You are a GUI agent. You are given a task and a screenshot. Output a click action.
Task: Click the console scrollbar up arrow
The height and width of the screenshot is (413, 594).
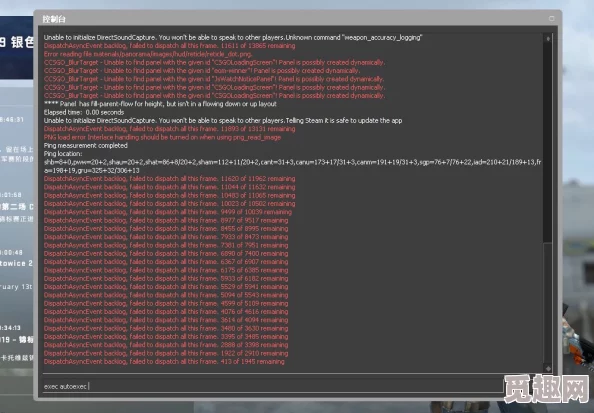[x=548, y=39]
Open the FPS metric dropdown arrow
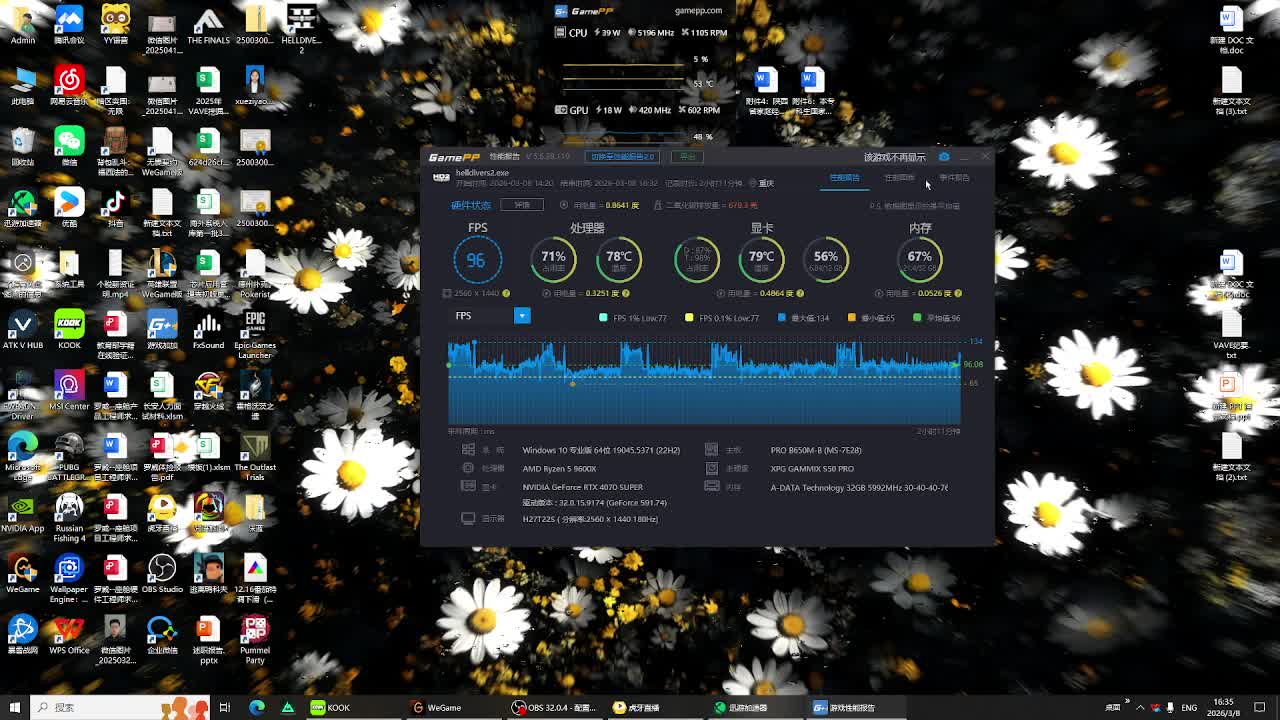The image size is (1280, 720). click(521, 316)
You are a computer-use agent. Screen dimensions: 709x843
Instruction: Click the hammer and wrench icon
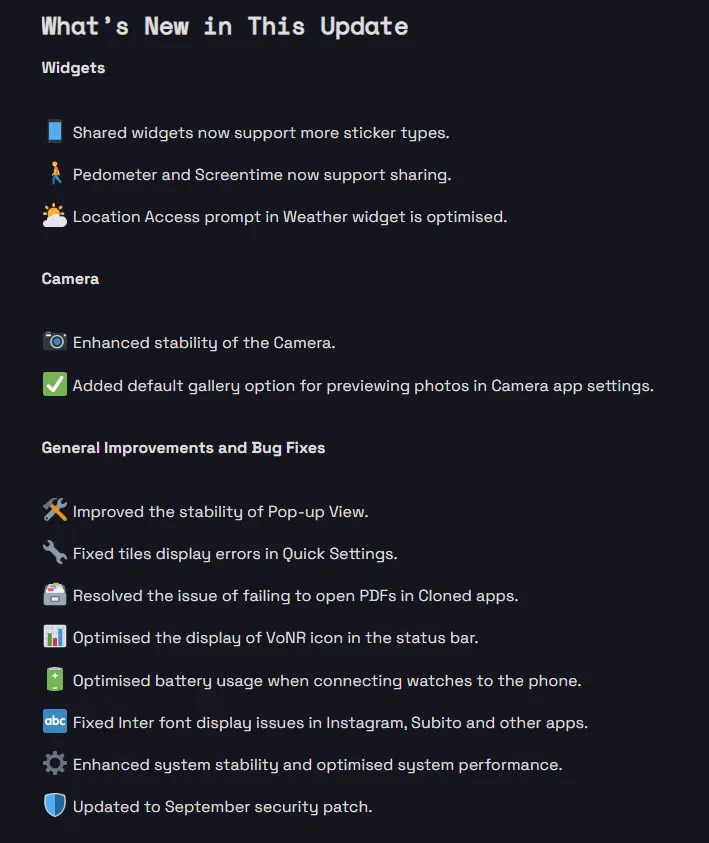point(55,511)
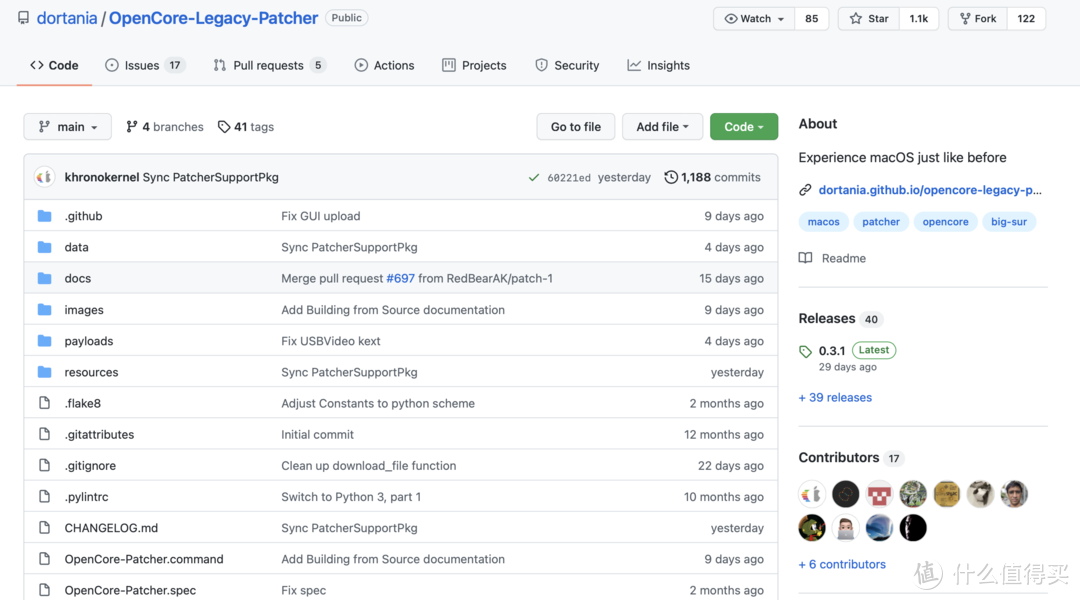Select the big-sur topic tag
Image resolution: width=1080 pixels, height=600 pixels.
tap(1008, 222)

====================

TO DO: Leaving every picture behind, retype the entries above exactly, from the first line through the line with "You are a computer-use", and stop there.

RESULT OF THE EXERCISE:
You are a GUI agent. You are given a task and a screenshot. Output a click action.
Task: Click the console scrollbar up arrow
The height and width of the screenshot is (413, 594).
[x=548, y=39]
Open the FPS metric dropdown arrow
The image size is (1280, 720). click(521, 316)
You are a computer-use agent. Screen dimensions: 709x843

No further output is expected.